Os dois anjos do sonho.
Em minha sepultura do dia D, enterrarão apenas o que não encheu minha alma. Devolver-se-á à terra o que nunca fora meu: o corpo material emprestado pela vida da natureza para proteger a alma.
Vou levar, sim, a bravura que me acompanhou diante dos grandes problemas existenciais que tive e com os quais brinquei para aprender a ser feliz. Viajei nos pântanos da impaciência e pude receber, com as festas solenes que o tempo me deu, a comenda da acomodação que as tempestades bravias me ofertaram.
Venço a cada dia, catando em cada gesto escondido o que da vida flora satisfeito e me convida a viver ajardinando. Se o galho quebra-se com o peso de minhas dúvidas, beijo contente o chão que pode até ter quebrado minhas pernas, mas me ofereceu asas para voar com o que de material me deu meus sonhos de aventureiro em busca das estrelas, antes mesmo de ver que tinham elas brilho.
Minha dor, as que senti tão desesperadamente, não incomodaria a tantos outros que também tiveram as suas, diferentes das outras, todas elas no alicerce de angústia e lamentos com e sem lágrimas.
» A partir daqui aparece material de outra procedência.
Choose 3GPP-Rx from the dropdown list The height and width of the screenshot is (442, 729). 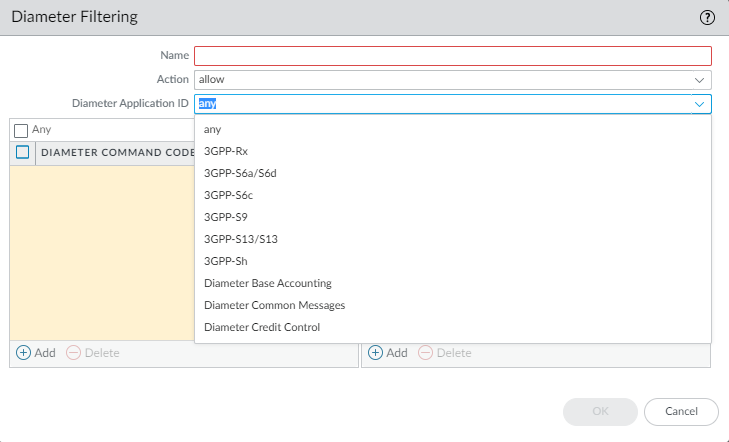click(x=226, y=151)
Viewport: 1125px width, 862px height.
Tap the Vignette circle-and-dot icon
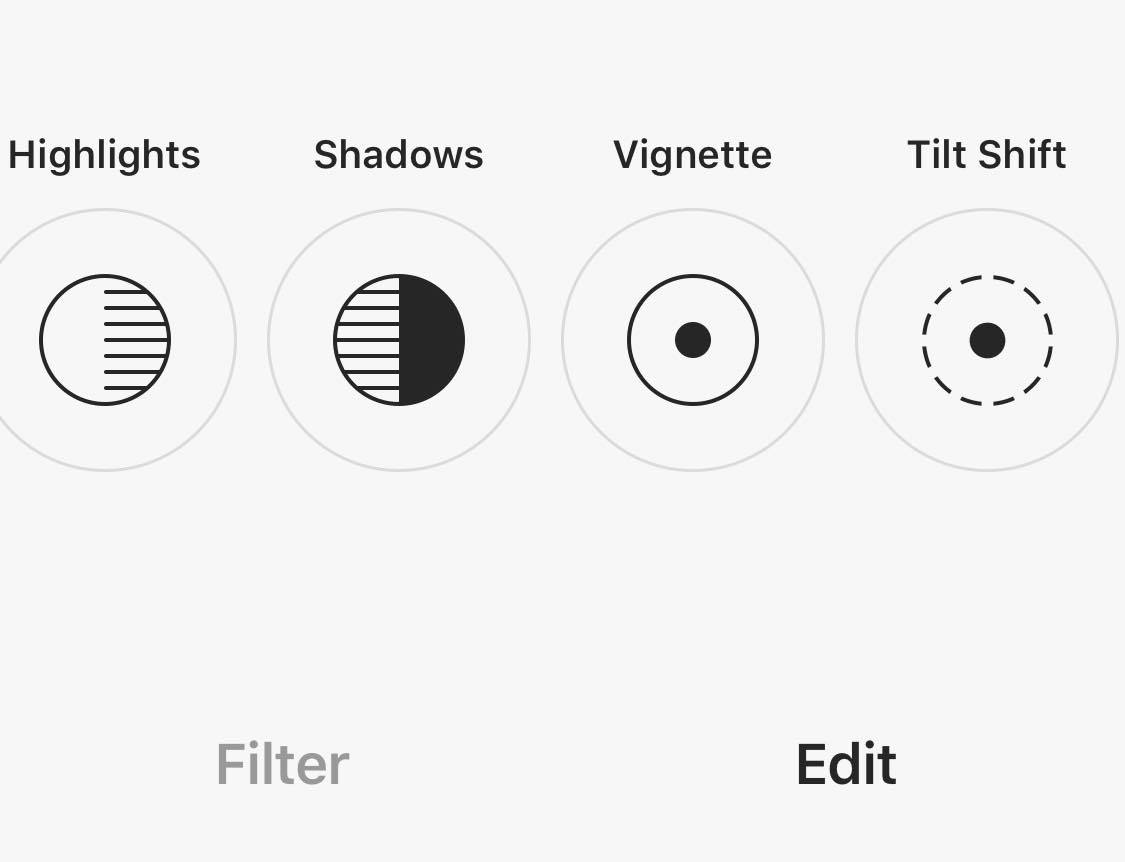(693, 340)
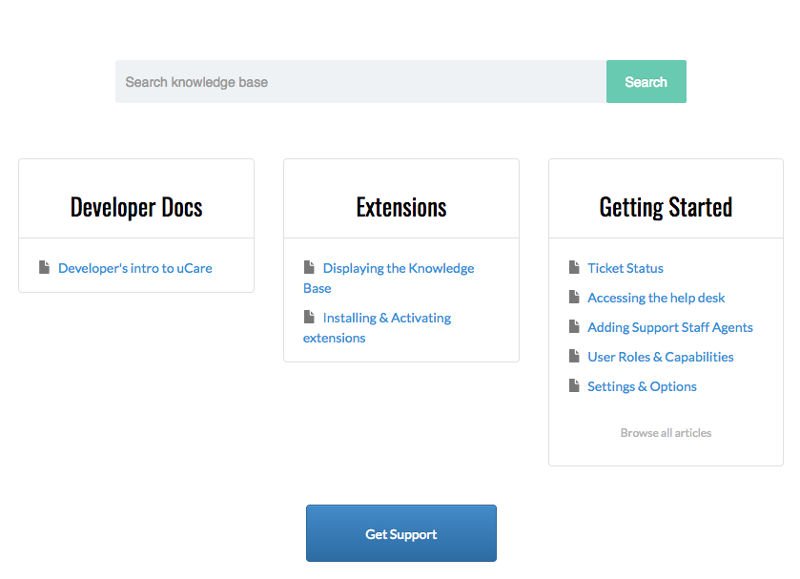Click document icon beside Developer's intro to uCare
The width and height of the screenshot is (800, 579).
(x=44, y=267)
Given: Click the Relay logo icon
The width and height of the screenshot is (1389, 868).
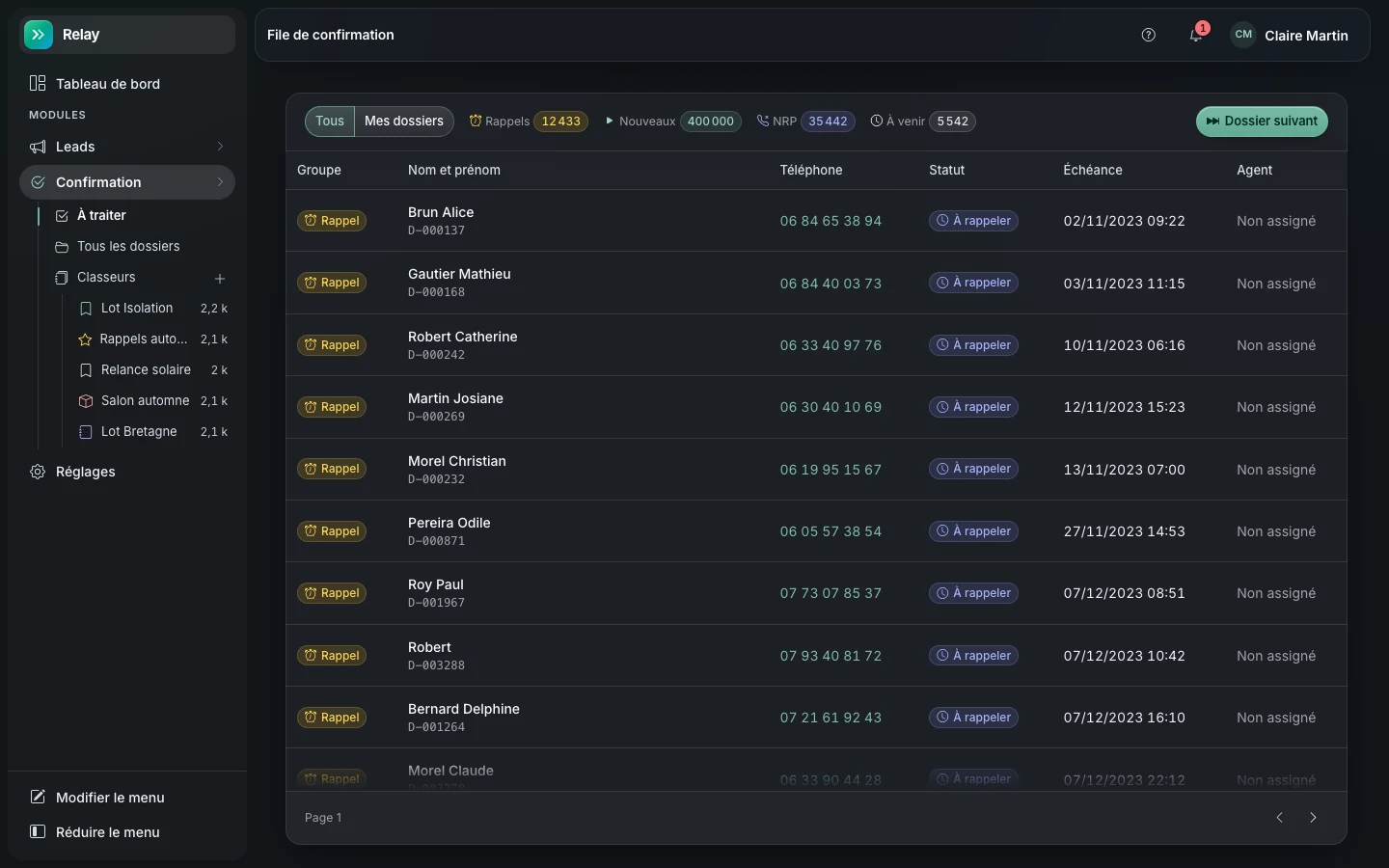Looking at the screenshot, I should click(39, 35).
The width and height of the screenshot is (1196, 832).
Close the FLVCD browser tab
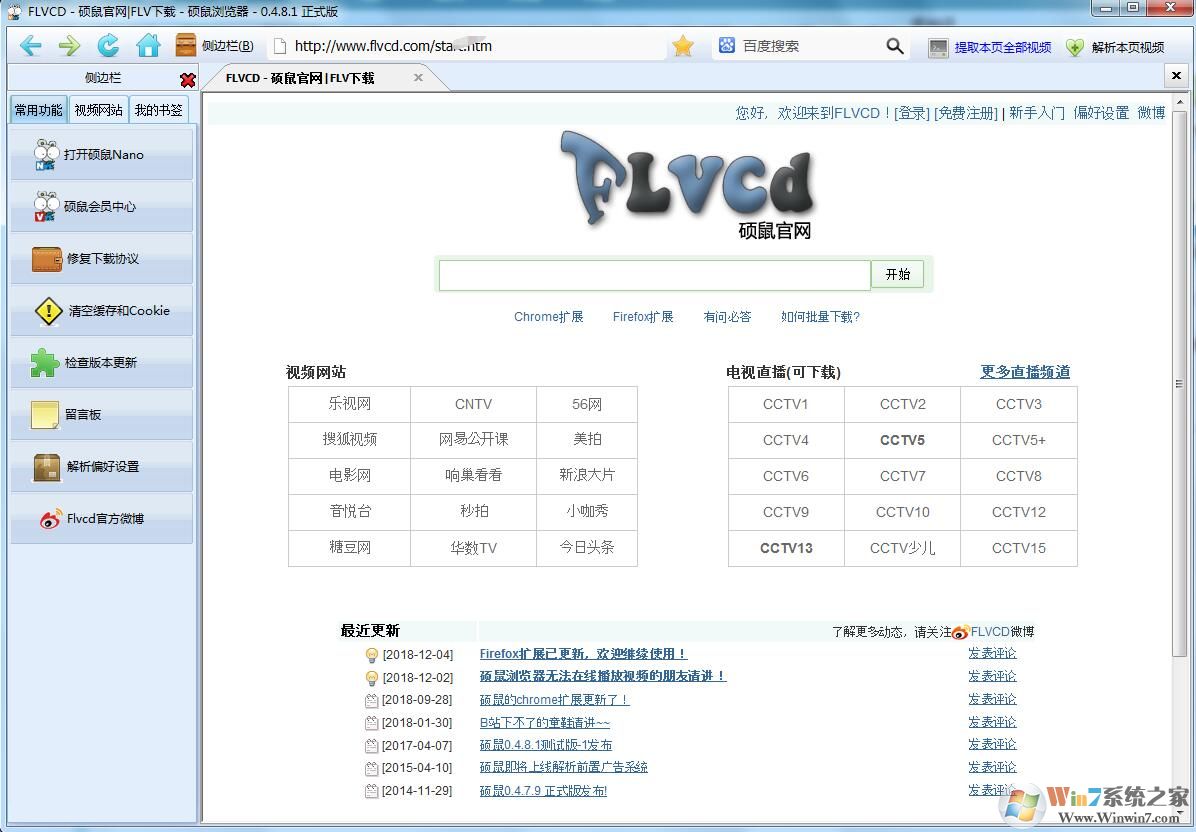pyautogui.click(x=418, y=78)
_Por que você discursa essas dores suas?
_Para encher suas perguntas!
_E se não houvesse feito elas?
_Fariam-nas outros.
A morte que me chegará um dia provoca meus pensamentos e o faz tecer ideias sobre ela. Quando a completude dos conhecimentos parecer-me andar depressa ao lado do que me descobriu dos ensinamentos da vida, ela estará a zombar de mim, mais próxima ainda. Mas dela tirarei, antes de morrer, versos mil, para me deixar frutificando nos quadros que alguém puser os olhos como ouvidos líricos depreendedores das sombras do espírito, cheias de sons.
_Você tem medo de morrer?
_Antes de ter vivido minhas outras mortes!
_Quantas tem?
_Tantas quantas forem as respostas escondidas por aquela, das questões menores que não pude dirimir.
_Então você morre a cada dia?
_A cada instante, porque até o tempo não se define diante de minhas ventanias indagadoras. As cordas do meu relógio não marcam apenas as horas.
_Marcam os minutos e os segundos.
_Não! Marcam o que desmarca a vida daquela primeira morte sobre a qual me pergunto no começo, lembra-se?
_Morreu no meu relógio natural, tão diferente do seu.
_Meu féretro ficará escondido das lágrimas do meu espírito. Quando dele sair, dará as costas e irá nirvanar à frente de tantas outras búdicas almas que encontrar. Meus islâmicos pensamentos me farão um judeu doce e então adorarei Jesus com o canto ressuscitante saído dos atabaques dos candomblés. A história que deixar plantada será holisticamente forte porque terá todos os azulejos da sabedoria do povo do mundo com quem aprendi um montão de sonhos.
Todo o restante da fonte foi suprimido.